S'pore traders join global counterparts to ditch shares; SGX queries unusual activities

Singapore shares joined a global sell-off as the scale of stimulus from the European Central Bank (ECB) underwhelmed the market.

Investors were also sidelined ahead of widely anticipated United States employment data, released after the market closed yesterday.

The Straits Times Index closed 0.17 per cent, or 4.84 points, lower at 2,879.05. For the week, it managed to eke out a 0.7 per cent gain.

Asia followed a weak European lead after ECB president Mario Draghi announced a deposit-rate cut and bond-buying extension that fell short of expectations.

A slew of trading queries were issued by the Singapore Exchange yesterday.

Jardine Cycle & Carriage, one of the leading laggards, was hit with a "trade with caution" after it wasn't able to explain a "substantial increase in its share price by 6.45 per cent on Dec 3". Jardine fell 1.9 per cent, or 68 cents, to close at $35.20. Corp and SBS Transit were queried for unusual trading activity after their share prices increased following Transport Minister Khaw Boon Wan's hints during a forum yesterday that there will be a restructuring of the rail industry.

SMRT rose 5.4 per cent, or eight cents, to $1.56, while SBS climbed 5.2 per cent, or 10 cents, to $2.02.

Terratech Group was queried about unusual price and volume movements, after spiking 88 per cent, or 2.2 cents, to 4.7 cents, with 33.7 million shares traded. Imperium Crown was queried about unusual price movement, after jumping 14.9 per cent, or 1.1 cents, to 8.5 cents, with 29.7 million shares traded.

Meanwhile, STI component stocks struggled, with Yangzijiang Shipbuilding falling 2.22 per cent, or 2.5 cents, to $1.10.

Analysts continue to issue sell calls on rig-builder Sembcorp Marine, which dipped 0.8 per cent or 1.5 cents to $1.88 yesterday. RHB, which maintained a "top sell" call, sees SembMarine's standstill agreement with North Atlantic Drilling as "a compromise against the customer having to cancel the contract due to a potential inability to take delivery".

"This follows on MP Drilling's cancellation of its jack-up rig, details of which have recently emerged - with 70 cracks found in all three legs during the first test, and more than 180 cracks found in a partial test during the second test," RHB said.

Despite low oil prices and investor flight from oil and gas-related stocks, shares of Ezion Holdings are still seen adding value, OCBC Investment Research said.

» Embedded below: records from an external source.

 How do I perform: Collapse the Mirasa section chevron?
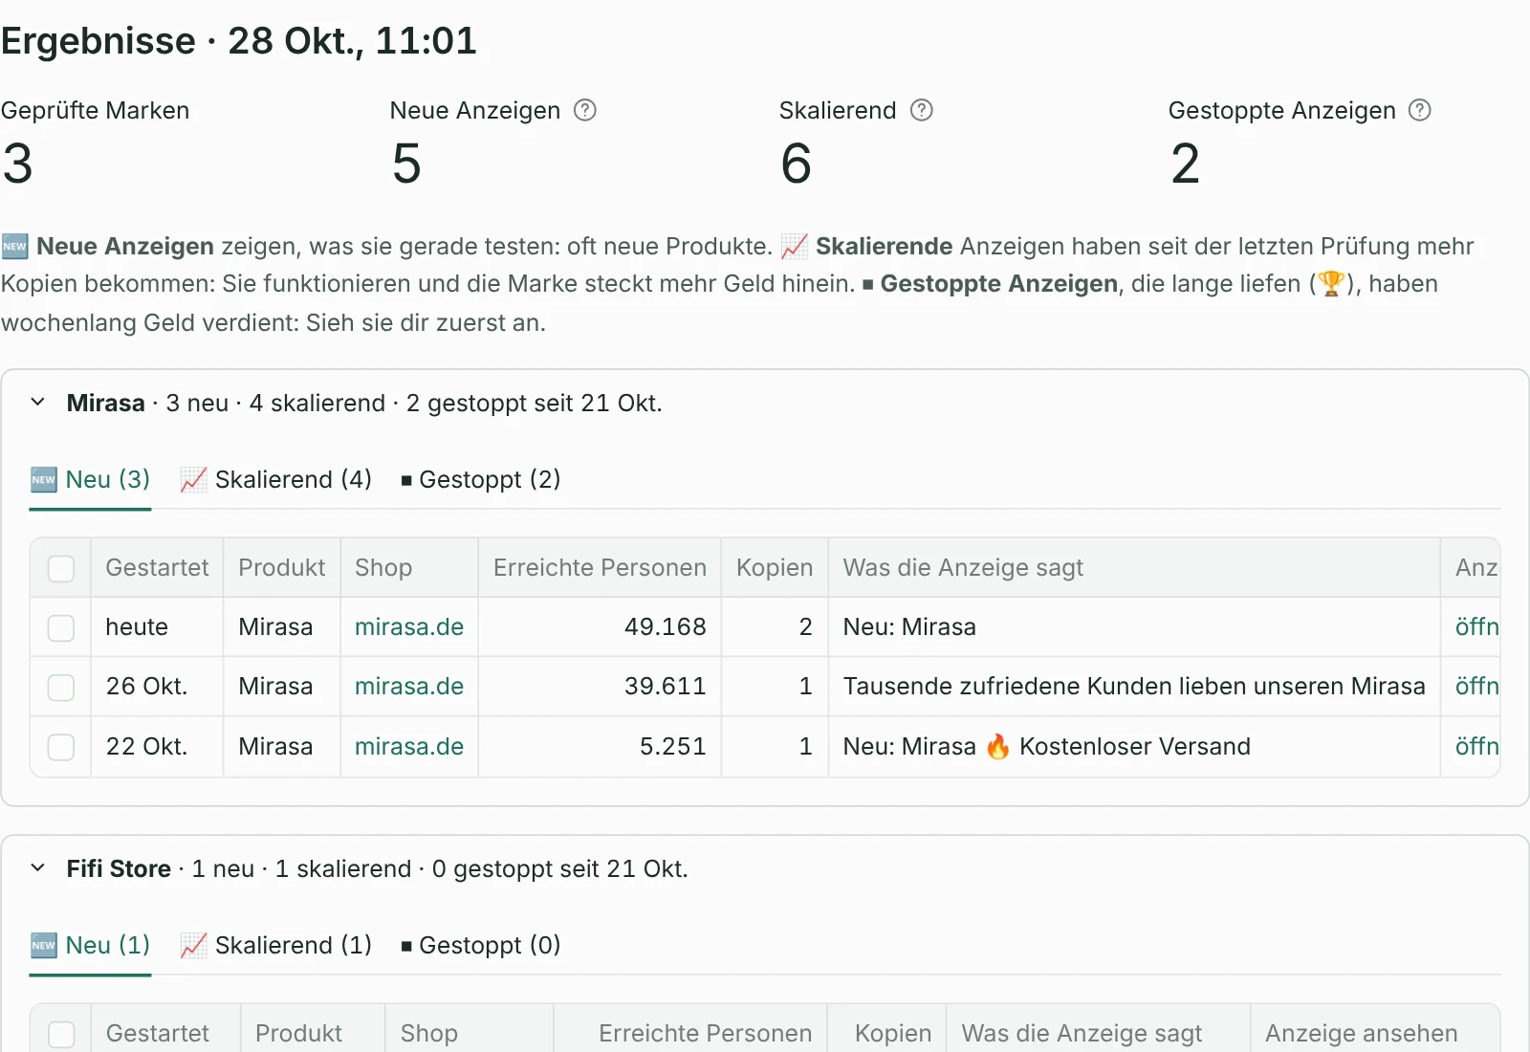click(x=38, y=403)
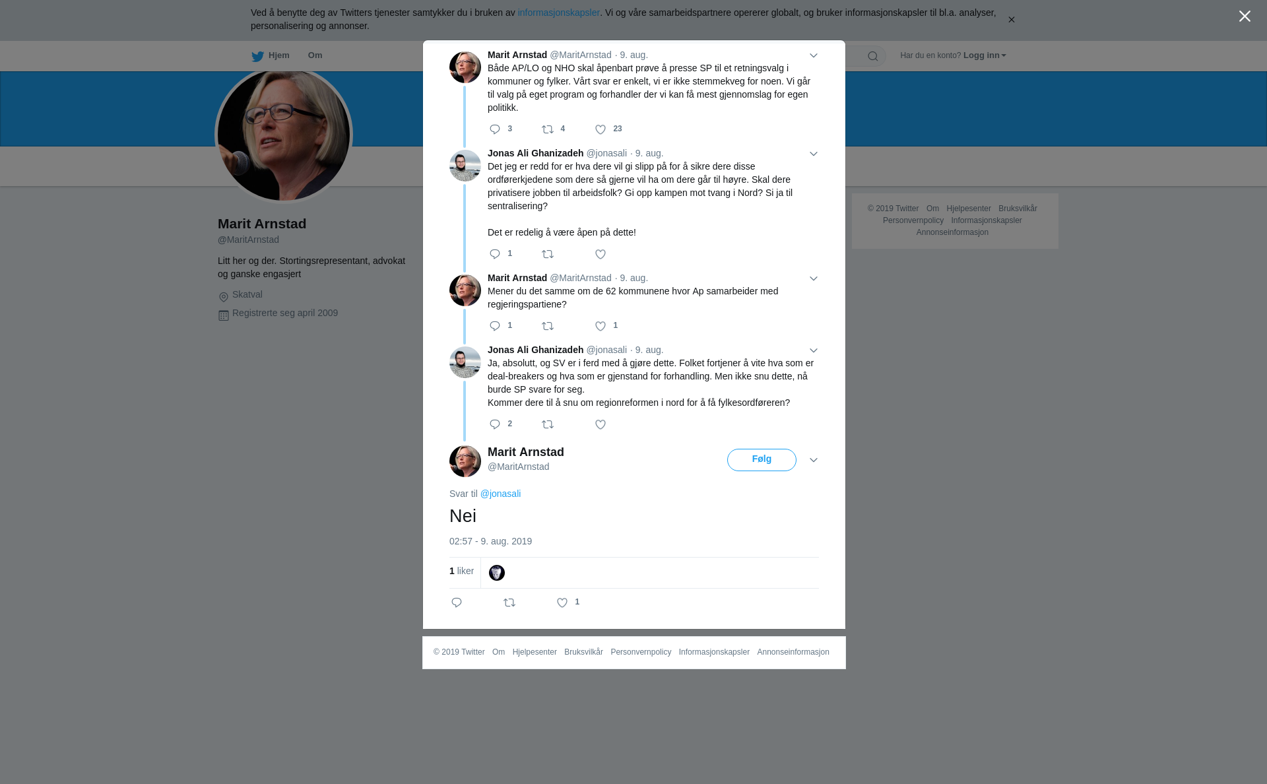Click the search magnifier icon
This screenshot has height=784, width=1267.
point(873,56)
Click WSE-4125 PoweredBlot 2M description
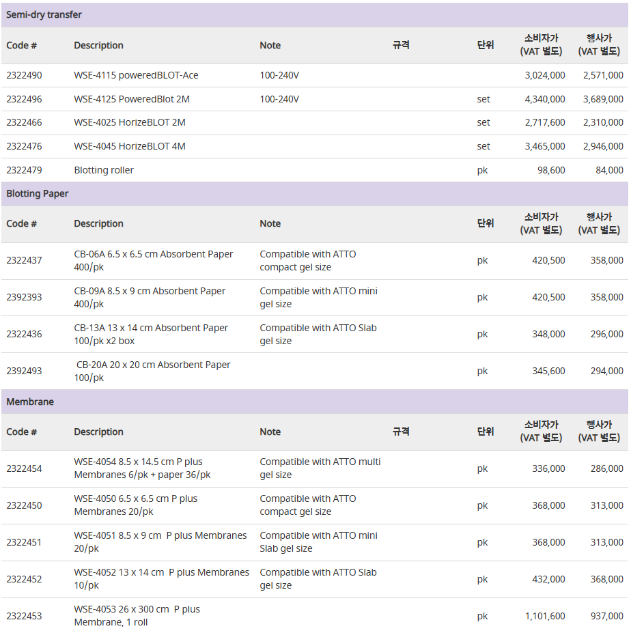This screenshot has width=631, height=633. (132, 99)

"Its earnings have held up quite well compared with other offshore and marine peers in Singapore, due to the more resilient nature of its business. Still, clients have become more demanding in their requirements, and it would not be surprising to us if the group were to seek to diversify from the oil and gas industry," it said. "For this year, we are forecasting $128 million full-year 2015 core net profit."